In a fourth aspect, an energy-storage apparatus is provided in the disclosure. The energy-storage apparatus includes at least one battery in the third aspect.

In a fifth aspect, an electricity-consumption device is provided in the disclosure. The electricity-consumption device includes at least one energy-storage apparatus in the fourth aspect.

As above mentioned, since the multiple first limiting structures are spaced apart from each other in a circumferential direction of the sealing-ring body at one side of the sealing-ring body positioned facing towards the axis of the sealing ring, after the sealing ring is assembled with the terminal post, the multiple first limiting structures can provide a uniform limiting and supporting force for the terminal-post body. As such, the offset degree between the sealing ring and the terminal post is greatly reduced, and the probability of dislocation or overturning of the sealing ring is reduced, so that the sealing performance of the sealing ring in the end cover assembly is better utilized, and the safety performance of the battery is ensured.

Reference can be made to FIG. 1, where FIG. 1 is a schematic structural view of an electricity-consumption device 400 provided in an embodiment of the disclosure. The electricity-consumption device 400 includes a device body 410 and an energy-storage apparatus 300. The energy-storage apparatus 300 can supply power to various apparatuses requiring electricity in the device body 410, so as to satisfy operation requirements of the electricity-consumption device 400. The energy-storage apparatus 300 may be implemented as one or more energy-storage apparatuses. When the energy-storage apparatus 300 is implemented as multiple energy-storage apparatuses, the multiple energy-storage apparatuses 300 may be connected to each other in series, in parallel, or in a mixture of series and parallel to realize large capacity and power.

The electricity-consumption device 400 may be a vehicle or an unmanned aerial vehicle. The vehicle includes, but is not limited to, a pure electric vehicle/battery electric vehicle (PEV/BEV), a hybrid electric vehicle (HEV), a range extended electric vehicle (REEV), a plug-in hybrid electric vehicle (PHEV), or a new energy vehicle.

Reference can be made to FIG. 2, where FIG. 2 is a schematic structural view of an energy-storage apparatus 300 in the electricity-consumption device 400 illustrated in FIG. 1. The energy-storage apparatus 300 includes a housing 310 and multiple batteries 200. The multiple batteries 200 are electrically connected and are all located inside the housing 310, which can be protected by the housing 310 from interference of the external environment.
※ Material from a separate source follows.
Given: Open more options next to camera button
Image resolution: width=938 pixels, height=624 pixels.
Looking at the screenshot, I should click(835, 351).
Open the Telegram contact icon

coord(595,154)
In this embodiment, the energy-storage apparatus 300 includes multiple batteries 200. The multiple batteries 200 are spaced apart from each other. The multiple batteries 200 may be connected to each other in series, in parallel, or in a mixture of series and parallel to realize large capacity and power.

Reference can be made to FIG. 3 and FIG. 4, where FIG. 3 is a schematic structural view of a battery 200 in FIG. 2, and FIG. 4 is an exploded schematic view of the battery 200 illustrated in FIG. 3.

The battery 200 is a secondary battery, for example, a nickel-metal hydride battery, a nickel-cadmium battery, a lead-acid (or lead-storage) battery, a lithium-ion battery, a polymer lithium-ion battery, or the like. In other embodiments, the battery may also be a lithium-ion primary battery, a lithium-sulfur battery, a sodium lithium-ion battery, a sodium-ion battery, a magnesium-ion battery, or the like.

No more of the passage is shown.